*** Block opens ***
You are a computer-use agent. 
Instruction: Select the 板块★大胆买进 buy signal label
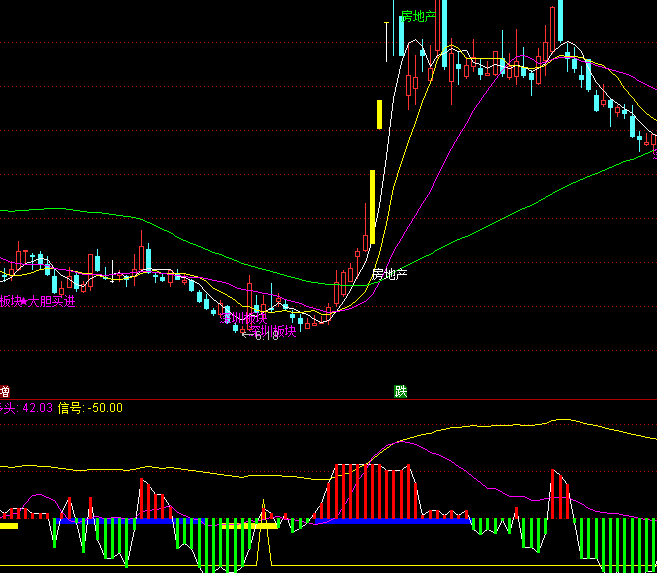click(38, 301)
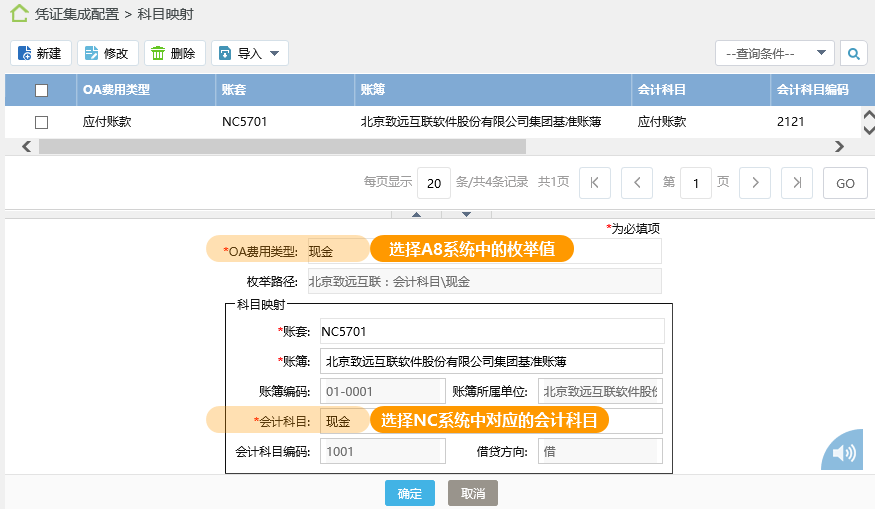875x509 pixels.
Task: Check the select-all checkbox in table header
Action: [41, 90]
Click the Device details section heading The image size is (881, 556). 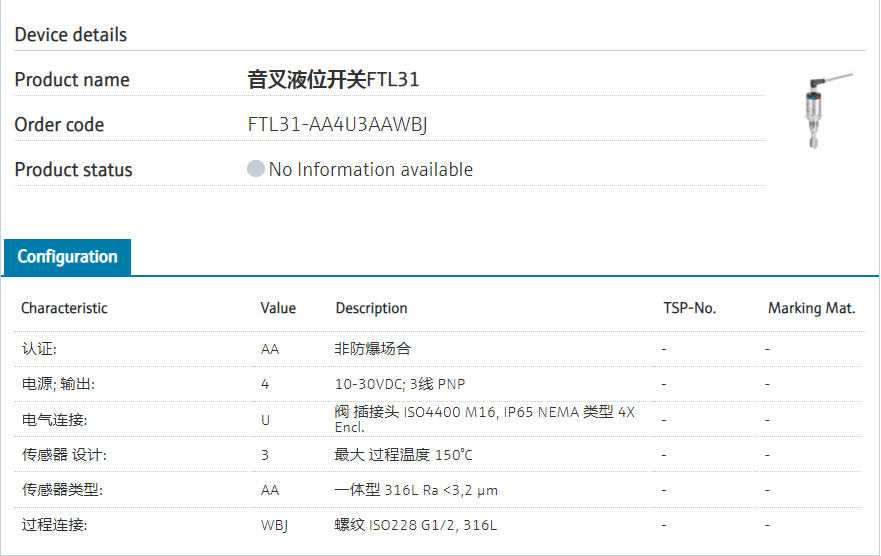click(x=71, y=35)
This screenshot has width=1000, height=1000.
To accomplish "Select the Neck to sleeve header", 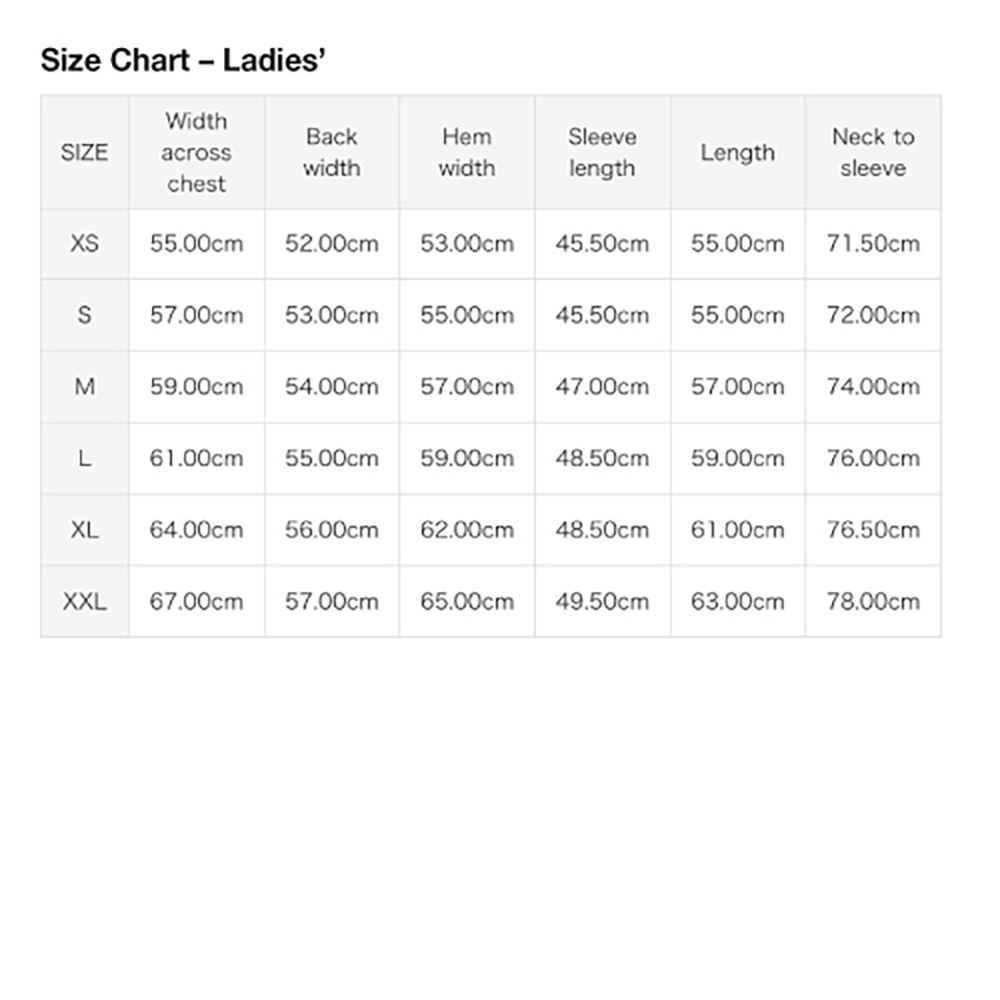I will coord(873,152).
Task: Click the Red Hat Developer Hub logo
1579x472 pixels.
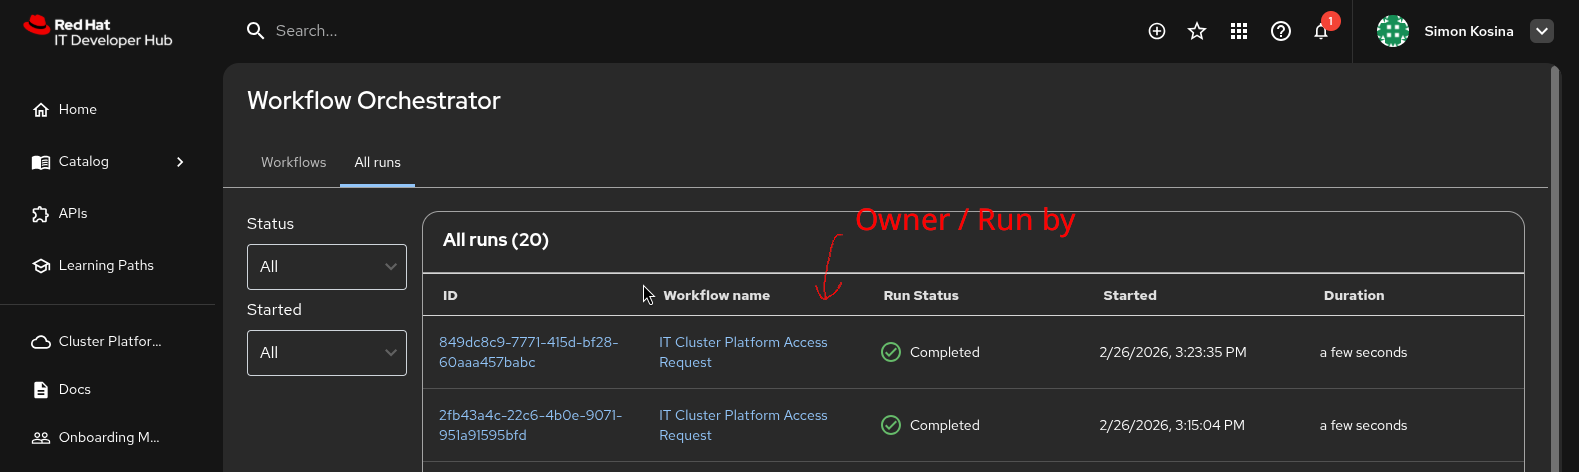Action: (98, 32)
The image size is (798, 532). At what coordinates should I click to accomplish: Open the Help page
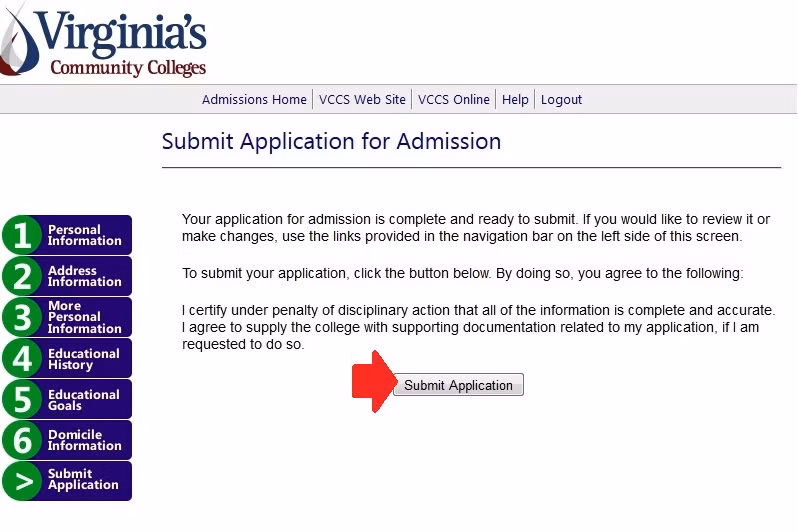tap(515, 100)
*** Block closes ***
- Directions -
The copy must start at the line containing "Task: Click the Red Hat Developer Hub logo" and end at the last line of the records, matching each line exactly and holding no pictures.

- Answer -
Task: Click the Red Hat Developer Hub logo
1579x472 pixels.
Action: (98, 32)
The image size is (798, 532). At what coordinates should I click to accomplish: Open the Help page
tap(515, 100)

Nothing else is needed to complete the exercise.